As soon as the other two had left the car Hermione got out too, went round to the driver’s seat and joined Tamsin.

‘Cheer up, ’ she said. ‘If the convict pops out on them from one of the dips they can make a dash for it and I can start up the car in no time. But don’t worry. He’ll be far enough away by now. Is that ankle being a nuisance?’

‘Aches a bit. It makes me feel helpless.’

‘Yes, we shouldn’t have let you walk on it. Keep a lookout on your side and if they begin to run I’ll start the engine.’

‘They’ve picked up the bike.’

‘Yes. The front wheel looks as though it’s buckled.’

‘They’re walking away from us.’ Both girls watched as the older ones, having moved further off, stood with their backs to the car and looked into one of the dips in the moor. Then Erica went forward, while Isobel remained looking downwards. They returned at a sober pace and Hermione relinquished the driver’s seat, but Erica said, ‘I’m all shook up. It’s rather nasty. We’ve got to go to Gledge End and see the police. You drive.’

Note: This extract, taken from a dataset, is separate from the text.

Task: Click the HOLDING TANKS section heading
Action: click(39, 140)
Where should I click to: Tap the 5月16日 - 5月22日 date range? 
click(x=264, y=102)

‘Well, of course you weren’t to know, miss,’ said the Superintendent of Police, ‘but it’s a pity you picked up the bicycle. We may have to depend on the handlebars for an attacker’s dabs. Still, no doubt we can manage. We’ll have to eliminate yours. Which of you picked up the bicycle? Both of you handled it? Of course we shall destroy your prints as soon as we’ve done with them. You need not think they’ll be on permanent record. Staying in one of the forest cabins are you? If I might have the number? Right. Just out for a drive, you say, when one of you spotted the bike. Just so. Thought, when you found the body, that there might have been a hit-and-run motorist? On a lonely moorland road it’s quite possible that’s just what happened. We can’t be sure until we get a full report of the injuries. A nasty experience for you ladies, but I’m bound to say that you have acted in a very public-spirited manner in looking about you and then coming straight to us to report that you found the body.’

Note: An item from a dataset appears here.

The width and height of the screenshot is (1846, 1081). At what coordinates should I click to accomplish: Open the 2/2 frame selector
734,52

‘I rather wish we hadn’t found it,’ said Erica when they were back in the cabin. ‘Her head was an awful mess. I’ve seen some results of accidents on the building sites, but I’ve never seen anything like that. Whoever did it, motorist or whatever, must be in a desperate flap to have dragged the body off the road and tumbled it into that dip. You’d have thought he would have chucked the bike in after it, and I wish to goodness he had. Then none of us would have spotted it and stopped to investigate, and somebody else, later on, would be carrying the can instead of us.’

‘I expect his only idea was to make his getaway before another motorist came along,’ said Tamsin. ‘You think it was a motorist and not the convict, then?’

‘I don’t want to think at all. Yes, I’ll have another cup of tea, please. No, nothing to eat. I couldn’t face it.’

‘Was it very bad?’ said Hermione to Isobel when their door was shut and they were in their bunks that night.

‘I didn’t go close, but Erica is pretty tough and she said it made her feel sick. I saw a lot of blood on the face and clothes, that’s all.’

‘You don’t suppose the police think we bumped her, do you?’

‘Good heavens, no. Why should they?’

‘Well, they might, that’s all.’

‘They wouldn’t be so fatheaded. If we’d done it we should hardly have gone haring off to the police station to report it, should we?’

‘Well, of course we would. Any decent person would.’

‘Yes, but any decent person wouldn’t have hidden the body in that hole. The person who did that wasn’t going to run straight to the police. Look, are you trying to tell me something? Don’t forget I spend my life dealing with cagey adolescents, so speak up.’

‘I’m not an adolescent and I’m not cagey, but there’s something perhaps I ought to tell you before the police spot it. You remember that Erica was a bit shaken and made me drive the car after she had seen the body?’

‘Yes, of course.’

‘First to the police station and then here to unload Tamsin and you two before I put the car into the carpark?’